2.2. Vowel distortion

Vowel distortion is a prevalent symptom of HD [11–13]. Prior works have quantified vowel distortion from sustained vowels using a variety of perturbation measures, and used these measures to classify a range of disorders. As mentioned above, Kaploun et al. used jitter and shimmer from a sustained vowel task to differentiate between healthy controls and individuals with premanifest HD [7]. Vaziri et al. extracted the correlation dimension (CD) and the Maximal Lyapunov Exponent (MLE) from sustained vowels, and used these measures to classify voice disorders in the Kay Dataset [17]. Little et al. extracted recurrence period density entropy (RPDE) and detrended fluctuation analysis (DFA) from sustained vowels to more accurately classify voice disorders in the Kay Dataset [15]. An open question is if these measures can provide insight into manifest HD.

Furthermore, these previous works have only examined measuring vowel distortion in sustained vowel tasks, potentially limiting their applicability to connected speech. These tasks allow for the analysis of vowel distortion without needing to account for changes due to coarticulation, which is the influence of surrounding phones on the vowel of interest. Coarticulation may lead to changes in the vowel, including nonstationarities (i.e., changing mean and variance) [15, 23], which limit the applicability of some existing vowel distortion measures. These controlled tasks also allow for analysis on longer signals, and the applicability of some measures may be further limited if they do not scale to the short vowels within connected speech.

3. Data description

In this paper we use data collected as part of a study on acoustic biomarkers for HD at the University of Michigan. The participants in this study provided speech samples that were recorded at 44.1kHz with a Hosa XVM-102M XLR microphone. We use two tasks: the sustained vowel, in which participants were instructed to hold the vowel /a/ for as long as possible, and the Grandfather Passage (GFP). The GFP contains nearly all of the phonemes of American English and is a standard reading passage used in assessing motor speech and voice disorders [24].
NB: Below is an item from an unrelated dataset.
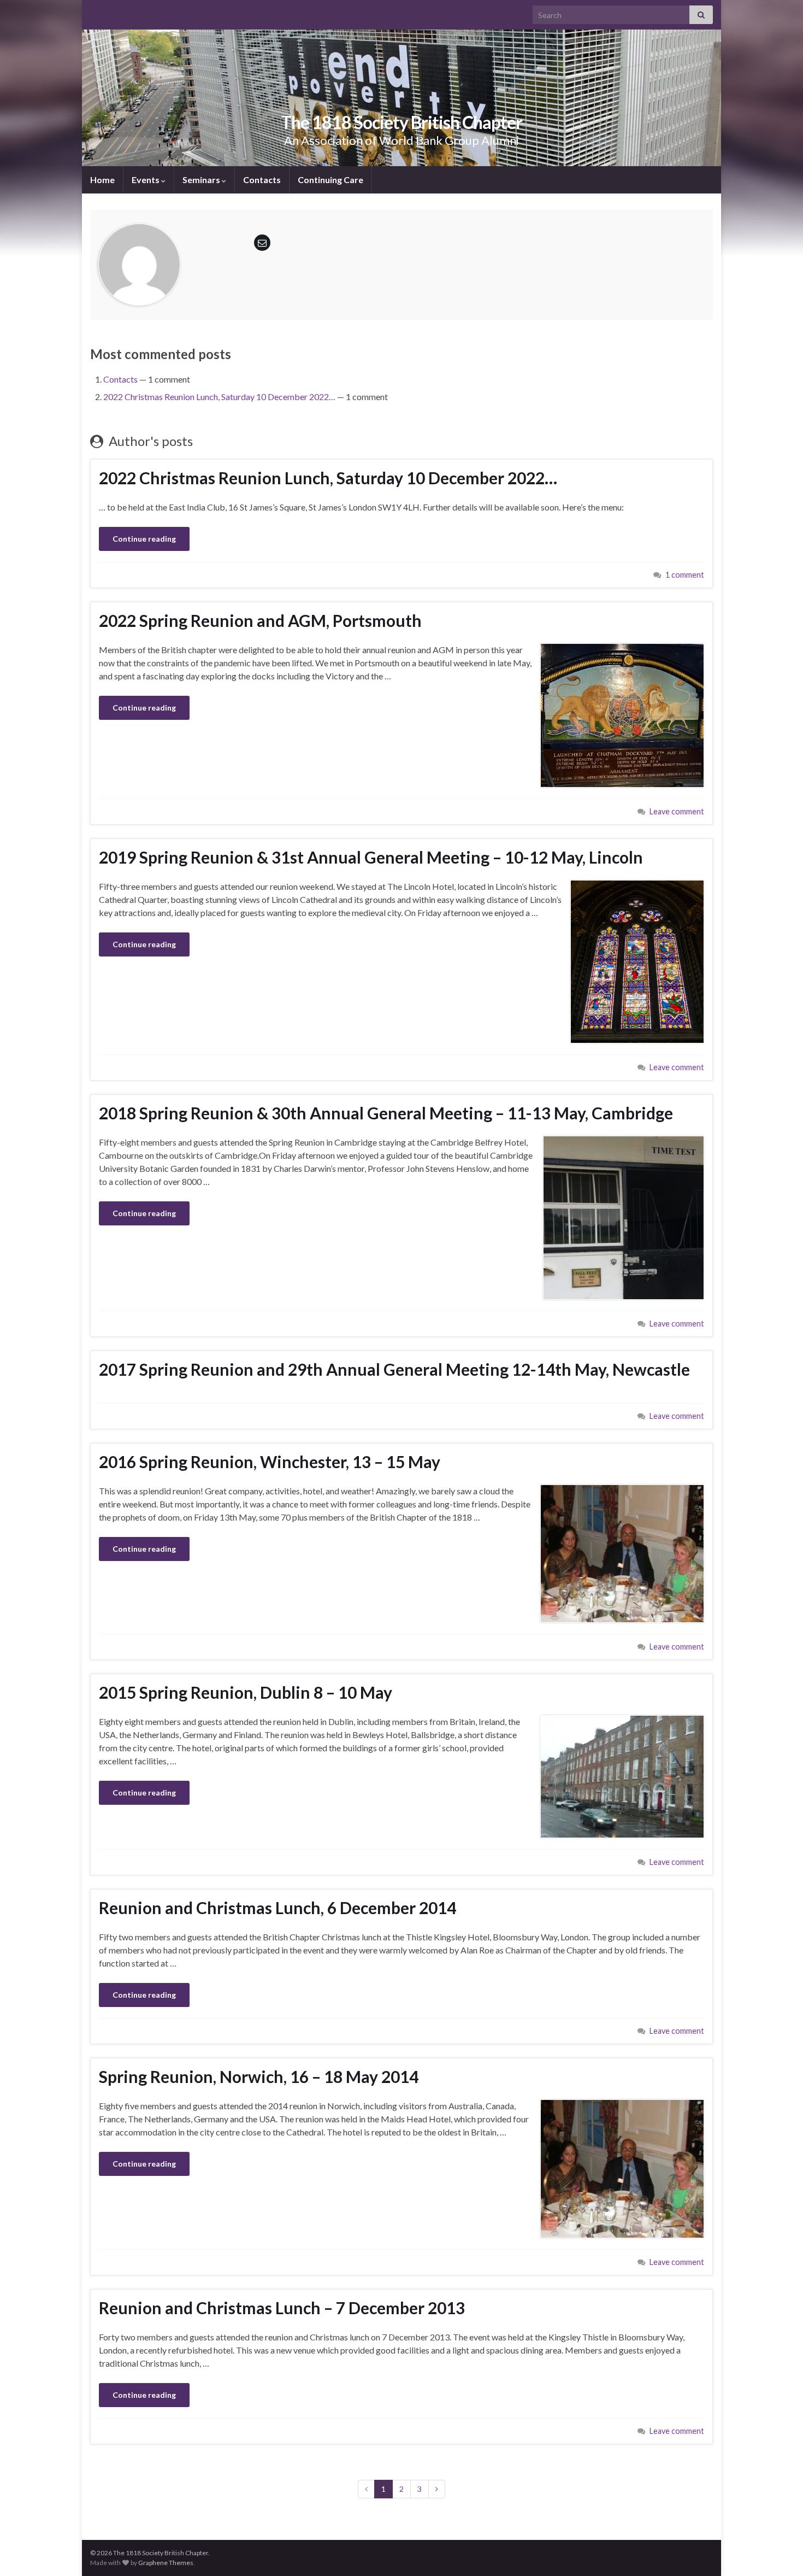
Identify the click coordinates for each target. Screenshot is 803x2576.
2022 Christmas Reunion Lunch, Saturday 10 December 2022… (219, 396)
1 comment (684, 574)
The data contains speech from 62 individuals, in which 31 are healthy controls and 31 are gene-positive. Gene-positive individuals are assigned to specific HD stages (premanifest, manifest early-stage, and manifest late-stage) using the Unified Huntington’s Disease Rating Scale (UHDRS) [25]. First, the premanifest versus manifest labels are determined based on the clinician-determined Diagnostic Confidence Level (DCL) within the Total Motor Score (TMS) portion of UHDRS. DCL ranges from 0 (no symptoms) to 4 (symptoms of HD with >99% confidence). We label participants with a DCL of less than 4 as premanifest, and participants with a DCL of 4 as manifest. Within the manifest group, we label participants as early-or late-stage based on their Total Functional Capacity (TFC) scores [26]. TFC scores provide a clinician-rating of functional capacity, and range from 0 (low functioning) to 13 (high functioning). We label participants with a TFC score of 7–13 early-stage and those with a TFC score of 0–6 as late-stage [10,27].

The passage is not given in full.